• [REQUIRED WORK]
(a) Transcribe the sortition passage from "What is sortition?" down to "possible virtual experience.".
(b) According to the passage on sortition, why does the writer use the name "the hidden layer" for the opaque algorithm that controls how an influencer or individual is seen? Answer in one to three sentences.
(c) In the sortition passage, which people made up the pool of potential leaders in ancient Athens?

• [TEXT PASSAGE]
▽

There is also the matter of surfacing this content, how is an influencer or individual ‘seen’ is largely regulated and controlled by opaque algorithm. I call this the hidden layer, analogous to the hidden layer of a neural network that creates the weighting and vectors determining the structure of the network. This hidden layer in conjunction with the network topology assist in creating a certain epistemic and interactive regime that we are going to overthrow.

How are we going to overthrow it? Sortition.

What is sortition? Sortition is a method of governing by selecting leaders
based on random selection or lottery. It was the way that the ancient
Athenians selected political officials. Although, the pool of potential leaders in Athens was exclusionary and limited to the small number of landowning men of leisure, the idea that anyone could rule, or make important decisions is a stark contrast to today. In our society algorithms and influencers guide and create the world of our possible virtual experience.

The idea of sortition has not disappeared. Theorists such as the Marxist
scholar CLR James have proposed sortition as an alternative to current
governing electoral paradigms. What does it mean to select people by lot
to make decisions? It is anathema to the contemporary emphasis on
democracy and meritocracy, but perhaps the meritocracy is a fiction and we
should replace it with a different narrative.

△

• [SUPPLIED MATERIAL]
▽

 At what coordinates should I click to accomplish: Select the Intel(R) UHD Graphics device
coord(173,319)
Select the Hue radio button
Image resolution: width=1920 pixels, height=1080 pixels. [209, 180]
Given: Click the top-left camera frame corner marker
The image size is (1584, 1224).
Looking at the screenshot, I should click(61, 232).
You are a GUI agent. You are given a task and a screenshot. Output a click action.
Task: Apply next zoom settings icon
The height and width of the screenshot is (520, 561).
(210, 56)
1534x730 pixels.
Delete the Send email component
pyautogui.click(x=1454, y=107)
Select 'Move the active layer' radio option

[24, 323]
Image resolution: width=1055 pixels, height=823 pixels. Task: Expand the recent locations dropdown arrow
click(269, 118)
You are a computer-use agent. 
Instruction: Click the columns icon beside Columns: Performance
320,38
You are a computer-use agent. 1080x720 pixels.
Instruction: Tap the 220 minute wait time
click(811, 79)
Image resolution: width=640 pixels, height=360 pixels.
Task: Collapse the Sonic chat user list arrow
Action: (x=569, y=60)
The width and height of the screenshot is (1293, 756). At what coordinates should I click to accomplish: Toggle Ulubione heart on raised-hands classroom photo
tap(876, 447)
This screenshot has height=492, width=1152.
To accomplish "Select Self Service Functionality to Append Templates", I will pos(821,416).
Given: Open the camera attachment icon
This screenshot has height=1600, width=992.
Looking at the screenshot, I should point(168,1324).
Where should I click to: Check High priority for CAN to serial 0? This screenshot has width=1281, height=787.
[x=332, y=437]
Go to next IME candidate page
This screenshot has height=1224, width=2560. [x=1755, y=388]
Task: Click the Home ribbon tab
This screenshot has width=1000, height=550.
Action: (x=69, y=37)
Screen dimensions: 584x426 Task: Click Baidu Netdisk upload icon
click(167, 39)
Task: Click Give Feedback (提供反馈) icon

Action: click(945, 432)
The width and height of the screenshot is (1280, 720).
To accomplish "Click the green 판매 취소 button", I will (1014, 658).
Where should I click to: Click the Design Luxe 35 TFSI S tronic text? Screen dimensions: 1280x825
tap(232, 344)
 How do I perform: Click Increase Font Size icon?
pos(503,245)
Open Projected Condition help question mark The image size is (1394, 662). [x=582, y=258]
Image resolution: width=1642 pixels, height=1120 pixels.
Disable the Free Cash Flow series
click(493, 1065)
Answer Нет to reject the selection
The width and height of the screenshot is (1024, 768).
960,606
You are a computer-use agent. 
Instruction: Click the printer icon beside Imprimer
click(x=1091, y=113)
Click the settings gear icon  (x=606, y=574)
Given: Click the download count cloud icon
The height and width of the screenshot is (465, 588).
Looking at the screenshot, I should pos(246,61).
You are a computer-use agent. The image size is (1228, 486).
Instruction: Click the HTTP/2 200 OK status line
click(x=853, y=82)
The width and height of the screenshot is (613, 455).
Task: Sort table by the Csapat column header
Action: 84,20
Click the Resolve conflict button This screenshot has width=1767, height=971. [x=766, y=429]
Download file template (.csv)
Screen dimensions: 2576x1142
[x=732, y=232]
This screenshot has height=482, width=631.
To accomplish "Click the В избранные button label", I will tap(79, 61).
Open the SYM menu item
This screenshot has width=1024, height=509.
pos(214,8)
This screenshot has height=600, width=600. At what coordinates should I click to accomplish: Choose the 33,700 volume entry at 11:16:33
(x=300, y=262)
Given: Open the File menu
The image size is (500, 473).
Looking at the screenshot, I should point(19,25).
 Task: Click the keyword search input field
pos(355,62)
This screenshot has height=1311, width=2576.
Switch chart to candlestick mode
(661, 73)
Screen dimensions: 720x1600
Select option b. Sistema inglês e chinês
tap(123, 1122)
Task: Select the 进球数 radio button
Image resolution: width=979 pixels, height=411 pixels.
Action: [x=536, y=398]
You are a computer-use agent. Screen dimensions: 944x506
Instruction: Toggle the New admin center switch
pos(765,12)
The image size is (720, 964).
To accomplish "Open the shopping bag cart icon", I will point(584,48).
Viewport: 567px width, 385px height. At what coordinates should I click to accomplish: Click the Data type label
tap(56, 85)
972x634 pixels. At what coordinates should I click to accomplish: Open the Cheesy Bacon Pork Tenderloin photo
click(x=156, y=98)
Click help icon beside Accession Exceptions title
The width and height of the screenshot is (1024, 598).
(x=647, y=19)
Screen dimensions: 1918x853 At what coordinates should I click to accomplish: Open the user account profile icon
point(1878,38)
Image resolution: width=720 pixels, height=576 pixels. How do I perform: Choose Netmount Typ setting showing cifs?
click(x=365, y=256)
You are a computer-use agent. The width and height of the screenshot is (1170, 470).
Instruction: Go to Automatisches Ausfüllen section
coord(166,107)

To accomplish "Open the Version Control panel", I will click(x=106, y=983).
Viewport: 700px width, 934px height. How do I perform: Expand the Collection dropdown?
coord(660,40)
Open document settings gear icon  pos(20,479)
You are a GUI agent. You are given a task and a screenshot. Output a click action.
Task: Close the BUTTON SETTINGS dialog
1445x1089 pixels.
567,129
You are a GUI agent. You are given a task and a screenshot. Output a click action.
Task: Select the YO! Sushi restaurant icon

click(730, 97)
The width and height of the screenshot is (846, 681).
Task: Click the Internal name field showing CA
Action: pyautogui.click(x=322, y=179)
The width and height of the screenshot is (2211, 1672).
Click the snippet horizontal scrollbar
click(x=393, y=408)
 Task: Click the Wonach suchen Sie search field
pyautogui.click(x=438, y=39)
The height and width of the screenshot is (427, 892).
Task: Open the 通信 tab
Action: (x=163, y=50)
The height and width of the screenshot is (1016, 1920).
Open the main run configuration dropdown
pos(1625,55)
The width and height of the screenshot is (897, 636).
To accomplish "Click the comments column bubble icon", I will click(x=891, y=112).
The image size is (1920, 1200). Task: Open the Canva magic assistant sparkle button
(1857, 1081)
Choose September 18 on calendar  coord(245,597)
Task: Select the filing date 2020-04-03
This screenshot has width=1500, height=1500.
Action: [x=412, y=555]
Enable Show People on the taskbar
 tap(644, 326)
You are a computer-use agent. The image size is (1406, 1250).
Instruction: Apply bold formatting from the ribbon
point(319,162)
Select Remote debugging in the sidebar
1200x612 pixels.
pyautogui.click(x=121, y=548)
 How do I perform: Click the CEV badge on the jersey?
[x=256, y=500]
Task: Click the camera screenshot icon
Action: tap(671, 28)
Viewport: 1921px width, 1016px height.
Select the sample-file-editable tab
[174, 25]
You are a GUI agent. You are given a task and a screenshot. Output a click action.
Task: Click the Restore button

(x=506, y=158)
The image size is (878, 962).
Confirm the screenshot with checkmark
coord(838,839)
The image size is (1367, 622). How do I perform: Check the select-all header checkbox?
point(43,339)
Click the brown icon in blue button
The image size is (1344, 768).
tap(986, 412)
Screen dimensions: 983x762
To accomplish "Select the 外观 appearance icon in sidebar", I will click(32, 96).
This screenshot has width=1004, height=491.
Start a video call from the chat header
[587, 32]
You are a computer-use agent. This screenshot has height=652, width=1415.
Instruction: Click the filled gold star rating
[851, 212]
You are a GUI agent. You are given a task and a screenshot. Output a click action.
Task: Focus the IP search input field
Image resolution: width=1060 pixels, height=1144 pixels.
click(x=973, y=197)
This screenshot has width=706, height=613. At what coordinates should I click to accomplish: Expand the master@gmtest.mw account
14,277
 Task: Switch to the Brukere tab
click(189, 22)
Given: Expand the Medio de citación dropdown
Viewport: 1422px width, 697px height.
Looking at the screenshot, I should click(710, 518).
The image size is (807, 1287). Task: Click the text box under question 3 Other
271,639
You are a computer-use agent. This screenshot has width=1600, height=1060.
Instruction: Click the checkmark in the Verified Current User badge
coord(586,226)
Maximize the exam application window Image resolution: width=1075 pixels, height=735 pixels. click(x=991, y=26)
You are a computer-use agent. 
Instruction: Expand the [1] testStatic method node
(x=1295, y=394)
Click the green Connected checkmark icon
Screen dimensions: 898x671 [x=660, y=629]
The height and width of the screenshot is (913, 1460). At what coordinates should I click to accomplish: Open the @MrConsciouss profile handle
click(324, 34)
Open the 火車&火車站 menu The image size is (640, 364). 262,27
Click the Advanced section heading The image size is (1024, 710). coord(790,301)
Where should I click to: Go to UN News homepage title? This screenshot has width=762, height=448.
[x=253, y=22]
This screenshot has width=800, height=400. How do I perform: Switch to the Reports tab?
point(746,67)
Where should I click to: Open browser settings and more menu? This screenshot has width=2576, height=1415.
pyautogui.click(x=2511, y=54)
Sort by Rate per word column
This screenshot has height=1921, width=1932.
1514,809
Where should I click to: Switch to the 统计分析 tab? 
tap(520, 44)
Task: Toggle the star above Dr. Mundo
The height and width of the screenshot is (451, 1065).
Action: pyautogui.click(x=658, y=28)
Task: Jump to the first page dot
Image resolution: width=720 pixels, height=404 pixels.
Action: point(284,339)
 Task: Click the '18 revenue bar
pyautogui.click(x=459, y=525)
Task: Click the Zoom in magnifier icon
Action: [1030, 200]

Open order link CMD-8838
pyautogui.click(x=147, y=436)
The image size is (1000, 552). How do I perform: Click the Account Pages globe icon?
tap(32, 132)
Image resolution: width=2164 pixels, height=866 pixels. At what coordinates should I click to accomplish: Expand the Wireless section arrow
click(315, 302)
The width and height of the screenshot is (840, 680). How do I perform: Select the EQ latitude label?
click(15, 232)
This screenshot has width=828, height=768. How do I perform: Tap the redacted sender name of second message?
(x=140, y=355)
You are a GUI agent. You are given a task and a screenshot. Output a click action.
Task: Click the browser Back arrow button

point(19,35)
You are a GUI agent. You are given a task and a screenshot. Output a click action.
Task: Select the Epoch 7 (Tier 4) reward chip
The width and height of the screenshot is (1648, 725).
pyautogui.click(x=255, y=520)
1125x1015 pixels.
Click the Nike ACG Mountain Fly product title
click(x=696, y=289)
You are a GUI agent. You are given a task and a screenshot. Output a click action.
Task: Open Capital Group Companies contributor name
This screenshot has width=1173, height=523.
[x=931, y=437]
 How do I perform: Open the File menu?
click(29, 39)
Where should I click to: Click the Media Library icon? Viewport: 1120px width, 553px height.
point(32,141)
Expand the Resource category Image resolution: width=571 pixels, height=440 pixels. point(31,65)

△

• [RESPONSES TO THE TASKS]
(a)
What is sortition? Sortition is a method of governing by selecting leaders
based on random selection or lottery. It was the way that the ancient
Athenians selected political officials. Although, the pool of potential leaders in Athens was exclusionary and limited to the small number of landowning men of leisure, the idea that anyone could rule, or make important decisions is a stark contrast to today. In our society algorithms and influencers guide and create the world of our possible virtual experience.

(b) The writer compares it to the hidden layer of a neural network, which creates the weighting and vectors that determine the network's structure. The opaque algorithm plays a similar role in deciding how content is surfaced and how an influencer or individual is "seen."

(c) The pool was limited to the small number of landowning men of leisure.